On Sun, 26 Apr 2020 at 19:08, Andy Fan <zhihui.fan1213@gmail.com> wrote:
> If we want to handle this case as well, one of the changes would
> be it needs to cache multi records for one input parameter, or return
> one row each time but return mutli times for one input parameter,
> Tuplestore may be a good option for this case since its full functionalities
> like tuple_puttuple, tuple_gettuple. But if we implement it with tuplestore,
> the next question is how to control the memory usage for this Node.
> We can use the dedicated memory context to know how many memory
> this node used in total, but we can't stop the tuplestore from using more
> memory. Or we can force set both current tuplestore->state to TTS_WRITEFILE
> and set the allowedMem to 0 for the following tuplestore, after we find too
> memory is used. However this looks a bit of hack.
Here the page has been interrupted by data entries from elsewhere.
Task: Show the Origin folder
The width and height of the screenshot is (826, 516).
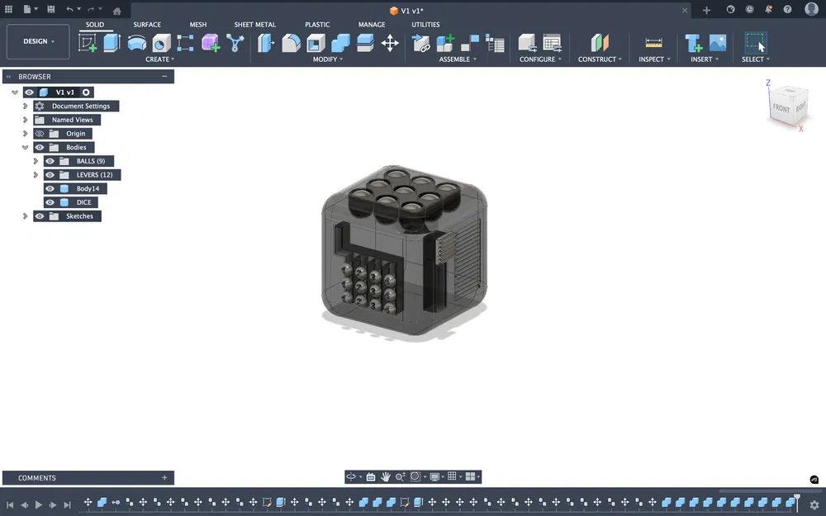Action: tap(40, 134)
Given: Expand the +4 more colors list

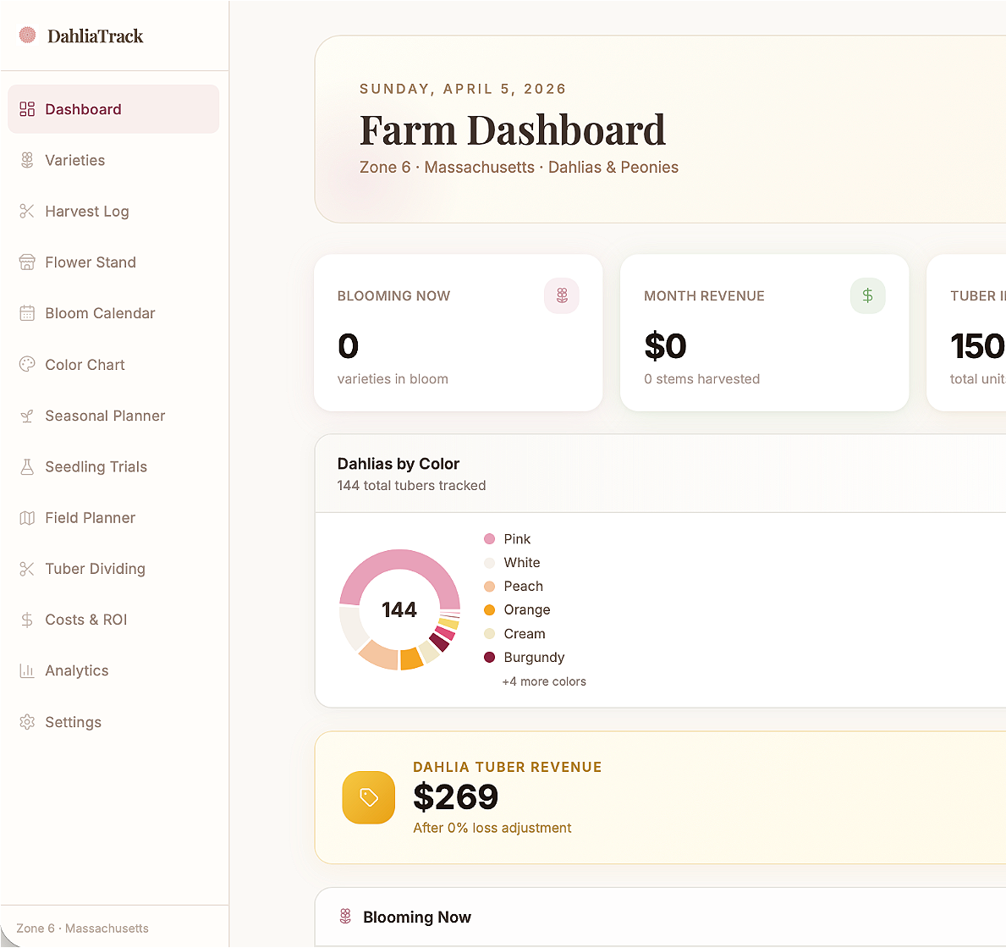Looking at the screenshot, I should point(544,681).
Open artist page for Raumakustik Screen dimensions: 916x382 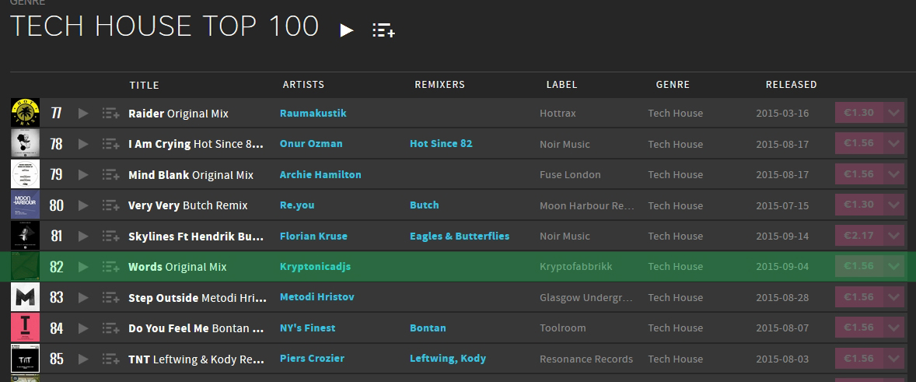[x=313, y=114]
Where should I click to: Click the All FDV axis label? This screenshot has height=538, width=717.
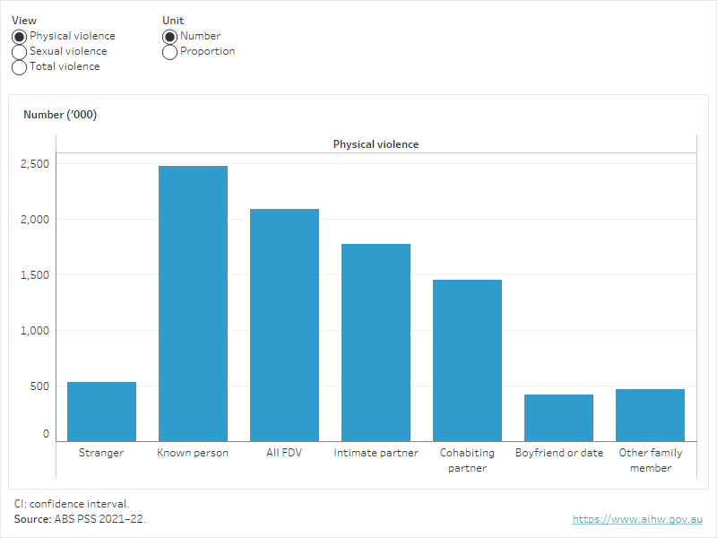[284, 453]
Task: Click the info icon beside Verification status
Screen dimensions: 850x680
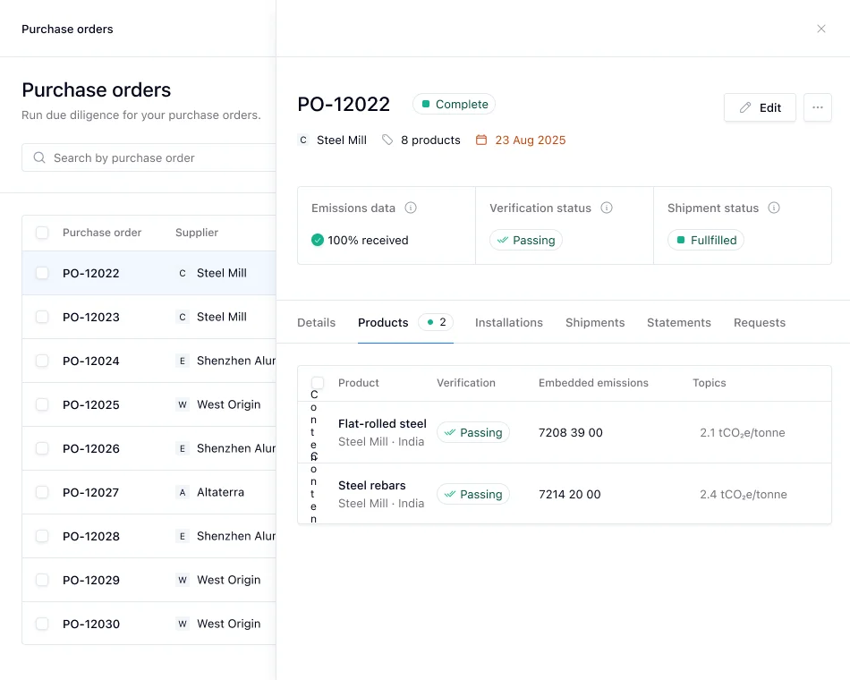Action: [x=608, y=208]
I didn't imagine a tuplestore would be that useful for this. A node
like this will do its best work when the ratio of n_values /
distinct_values of the parameters is high. The planner can often not
be that great at knowing the number of distinct values, especially so
when there is more than one expression to estimate the number of
distinct values for. (we added extended statistics to try to help with
that). I think this node will do its best when the time spent for a
cache miss it bearly any more expensive than scanning the subnode to
get the results. If we can do that then we'll see fewer regressions
for when we inject one of these nodes where it'll do no good, e.g when
we'll never get a repeated value. If we start spilling these tuples
out to disk then it adds overhead which might never pay off.
I'd suggest a hash table to act as an MRU cache. We'd just evict old
values when we run out of space, i.e consume all of work_mem.
I've got a bunch of code locally which is still a work in progress to
do this. I'll finish it off and post it here.
David